Segment Start: DATA FOR THIS EXERCISE
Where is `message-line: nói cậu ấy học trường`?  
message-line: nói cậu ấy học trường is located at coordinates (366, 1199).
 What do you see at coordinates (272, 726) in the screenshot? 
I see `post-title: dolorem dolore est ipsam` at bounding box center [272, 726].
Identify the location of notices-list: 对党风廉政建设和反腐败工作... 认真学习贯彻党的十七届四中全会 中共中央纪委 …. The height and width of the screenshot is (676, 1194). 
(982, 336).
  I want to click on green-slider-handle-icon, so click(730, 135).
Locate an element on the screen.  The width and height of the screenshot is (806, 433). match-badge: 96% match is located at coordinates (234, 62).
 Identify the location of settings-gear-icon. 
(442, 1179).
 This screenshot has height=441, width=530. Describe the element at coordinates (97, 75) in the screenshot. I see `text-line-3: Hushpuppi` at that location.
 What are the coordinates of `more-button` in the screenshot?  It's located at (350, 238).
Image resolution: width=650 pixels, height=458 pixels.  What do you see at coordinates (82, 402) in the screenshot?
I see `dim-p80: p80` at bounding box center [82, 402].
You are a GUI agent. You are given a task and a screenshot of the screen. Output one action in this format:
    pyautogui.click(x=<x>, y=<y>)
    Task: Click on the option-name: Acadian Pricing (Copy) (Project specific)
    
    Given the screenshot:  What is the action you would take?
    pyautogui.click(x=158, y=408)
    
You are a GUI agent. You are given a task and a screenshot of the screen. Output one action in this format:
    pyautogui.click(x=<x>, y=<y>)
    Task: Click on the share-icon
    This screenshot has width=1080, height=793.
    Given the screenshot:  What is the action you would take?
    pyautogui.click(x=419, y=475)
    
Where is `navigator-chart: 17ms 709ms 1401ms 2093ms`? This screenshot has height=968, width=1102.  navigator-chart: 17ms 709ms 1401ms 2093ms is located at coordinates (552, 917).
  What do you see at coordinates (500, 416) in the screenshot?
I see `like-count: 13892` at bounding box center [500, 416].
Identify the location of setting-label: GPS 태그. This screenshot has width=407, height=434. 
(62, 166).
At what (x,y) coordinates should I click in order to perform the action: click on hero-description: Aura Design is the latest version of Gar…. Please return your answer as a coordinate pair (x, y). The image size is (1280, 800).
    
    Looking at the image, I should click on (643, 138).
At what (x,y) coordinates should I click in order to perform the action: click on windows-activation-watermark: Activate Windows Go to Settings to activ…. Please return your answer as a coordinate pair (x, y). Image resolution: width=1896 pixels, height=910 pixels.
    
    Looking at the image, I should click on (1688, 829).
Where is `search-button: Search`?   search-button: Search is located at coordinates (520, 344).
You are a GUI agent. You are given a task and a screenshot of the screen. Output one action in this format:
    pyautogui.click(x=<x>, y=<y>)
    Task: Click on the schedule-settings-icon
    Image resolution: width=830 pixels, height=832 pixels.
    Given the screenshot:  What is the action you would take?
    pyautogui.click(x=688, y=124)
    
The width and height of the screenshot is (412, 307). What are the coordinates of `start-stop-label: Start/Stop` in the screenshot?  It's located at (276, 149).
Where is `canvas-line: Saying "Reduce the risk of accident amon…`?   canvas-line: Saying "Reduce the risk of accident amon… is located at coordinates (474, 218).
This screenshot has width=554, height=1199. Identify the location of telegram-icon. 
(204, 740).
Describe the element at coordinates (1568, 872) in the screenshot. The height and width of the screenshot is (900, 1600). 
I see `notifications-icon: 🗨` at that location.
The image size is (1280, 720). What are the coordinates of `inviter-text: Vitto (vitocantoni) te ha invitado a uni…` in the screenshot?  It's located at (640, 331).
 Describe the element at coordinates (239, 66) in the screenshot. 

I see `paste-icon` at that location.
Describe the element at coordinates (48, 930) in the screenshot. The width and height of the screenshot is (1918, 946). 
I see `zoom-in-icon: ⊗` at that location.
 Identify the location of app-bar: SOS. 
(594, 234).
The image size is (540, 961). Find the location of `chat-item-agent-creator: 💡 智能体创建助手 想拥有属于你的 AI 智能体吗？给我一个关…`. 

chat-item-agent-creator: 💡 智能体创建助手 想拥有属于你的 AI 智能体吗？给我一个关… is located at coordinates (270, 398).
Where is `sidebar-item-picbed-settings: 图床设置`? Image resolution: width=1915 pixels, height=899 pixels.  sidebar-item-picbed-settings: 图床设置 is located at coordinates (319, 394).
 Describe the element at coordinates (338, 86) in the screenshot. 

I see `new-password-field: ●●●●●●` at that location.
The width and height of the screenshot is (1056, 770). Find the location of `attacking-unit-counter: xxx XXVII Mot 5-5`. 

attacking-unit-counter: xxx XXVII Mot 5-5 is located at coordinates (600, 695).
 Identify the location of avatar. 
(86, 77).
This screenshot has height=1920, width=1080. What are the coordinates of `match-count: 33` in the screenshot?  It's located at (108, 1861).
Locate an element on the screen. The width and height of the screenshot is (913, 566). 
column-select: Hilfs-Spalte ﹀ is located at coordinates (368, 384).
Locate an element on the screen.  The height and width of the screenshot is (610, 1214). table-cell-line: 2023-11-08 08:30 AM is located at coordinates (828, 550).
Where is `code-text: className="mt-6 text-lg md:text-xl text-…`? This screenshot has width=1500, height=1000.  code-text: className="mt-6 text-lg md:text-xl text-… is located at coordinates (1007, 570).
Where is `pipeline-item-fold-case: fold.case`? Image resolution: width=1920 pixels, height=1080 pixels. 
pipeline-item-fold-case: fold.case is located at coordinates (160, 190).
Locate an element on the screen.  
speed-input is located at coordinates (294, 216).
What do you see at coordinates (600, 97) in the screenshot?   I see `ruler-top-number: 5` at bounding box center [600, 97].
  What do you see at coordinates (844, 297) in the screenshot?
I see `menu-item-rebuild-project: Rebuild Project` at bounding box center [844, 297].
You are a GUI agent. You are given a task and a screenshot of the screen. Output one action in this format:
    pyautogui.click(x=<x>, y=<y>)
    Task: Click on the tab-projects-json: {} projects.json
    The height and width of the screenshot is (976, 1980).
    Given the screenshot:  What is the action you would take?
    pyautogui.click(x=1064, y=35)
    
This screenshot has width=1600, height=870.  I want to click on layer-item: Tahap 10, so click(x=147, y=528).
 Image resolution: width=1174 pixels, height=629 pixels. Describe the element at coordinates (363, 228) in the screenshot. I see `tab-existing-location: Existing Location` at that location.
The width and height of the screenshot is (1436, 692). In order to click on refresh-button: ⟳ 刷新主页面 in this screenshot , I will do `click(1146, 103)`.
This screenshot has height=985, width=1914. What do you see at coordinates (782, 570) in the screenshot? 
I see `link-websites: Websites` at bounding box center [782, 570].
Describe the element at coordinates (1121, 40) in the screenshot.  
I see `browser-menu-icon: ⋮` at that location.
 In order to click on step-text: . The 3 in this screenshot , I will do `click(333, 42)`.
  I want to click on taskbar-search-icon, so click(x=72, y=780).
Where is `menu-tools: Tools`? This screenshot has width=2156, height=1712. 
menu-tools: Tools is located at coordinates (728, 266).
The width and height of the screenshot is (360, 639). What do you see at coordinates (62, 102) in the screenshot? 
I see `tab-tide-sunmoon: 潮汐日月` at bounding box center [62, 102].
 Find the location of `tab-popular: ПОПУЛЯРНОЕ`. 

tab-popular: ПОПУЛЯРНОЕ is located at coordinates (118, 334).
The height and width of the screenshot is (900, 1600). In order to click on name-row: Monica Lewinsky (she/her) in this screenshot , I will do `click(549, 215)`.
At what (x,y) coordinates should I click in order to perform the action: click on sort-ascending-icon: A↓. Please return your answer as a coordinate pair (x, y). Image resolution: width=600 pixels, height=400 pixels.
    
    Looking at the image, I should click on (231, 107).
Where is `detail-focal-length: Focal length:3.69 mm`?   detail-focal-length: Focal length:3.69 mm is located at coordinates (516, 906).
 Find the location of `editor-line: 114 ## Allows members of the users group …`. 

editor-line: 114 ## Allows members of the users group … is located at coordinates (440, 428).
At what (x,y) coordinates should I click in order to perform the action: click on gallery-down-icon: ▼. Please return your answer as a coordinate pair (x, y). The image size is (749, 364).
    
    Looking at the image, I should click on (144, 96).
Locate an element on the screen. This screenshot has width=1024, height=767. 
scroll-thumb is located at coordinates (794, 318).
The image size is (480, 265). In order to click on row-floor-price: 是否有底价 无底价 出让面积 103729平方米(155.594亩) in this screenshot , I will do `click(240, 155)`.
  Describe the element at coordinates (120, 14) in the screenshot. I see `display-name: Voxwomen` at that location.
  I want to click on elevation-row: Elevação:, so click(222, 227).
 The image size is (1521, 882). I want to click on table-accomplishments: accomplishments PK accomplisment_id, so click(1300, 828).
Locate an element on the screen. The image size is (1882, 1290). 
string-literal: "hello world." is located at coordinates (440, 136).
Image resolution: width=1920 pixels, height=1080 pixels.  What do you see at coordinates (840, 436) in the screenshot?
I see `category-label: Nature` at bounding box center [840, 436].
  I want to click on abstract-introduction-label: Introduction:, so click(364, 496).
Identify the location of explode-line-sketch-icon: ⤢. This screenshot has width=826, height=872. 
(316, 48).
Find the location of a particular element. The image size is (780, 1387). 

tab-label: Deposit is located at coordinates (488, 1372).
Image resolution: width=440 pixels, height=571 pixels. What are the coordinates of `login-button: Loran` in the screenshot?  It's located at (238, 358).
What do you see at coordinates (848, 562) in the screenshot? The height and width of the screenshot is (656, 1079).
Segment End: DATA FOR THIS EXERCISE
- TASK DETAILS -
Return the lines above verbatim, beginning with the line containing "coordinates (552, 917)." and continuing through the line containing "Looking at the image, I should click on (643, 138).".

- ANSWER BOX -
Where is `navigator-chart: 17ms 709ms 1401ms 2093ms`? This screenshot has height=968, width=1102.  navigator-chart: 17ms 709ms 1401ms 2093ms is located at coordinates (552, 917).
  What do you see at coordinates (500, 416) in the screenshot?
I see `like-count: 13892` at bounding box center [500, 416].
Identify the location of setting-label: GPS 태그. This screenshot has width=407, height=434. 
(62, 166).
At what (x,y) coordinates should I click in order to perform the action: click on hero-description: Aura Design is the latest version of Gar…. Please return your answer as a coordinate pair (x, y). The image size is (1280, 800).
    
    Looking at the image, I should click on (643, 138).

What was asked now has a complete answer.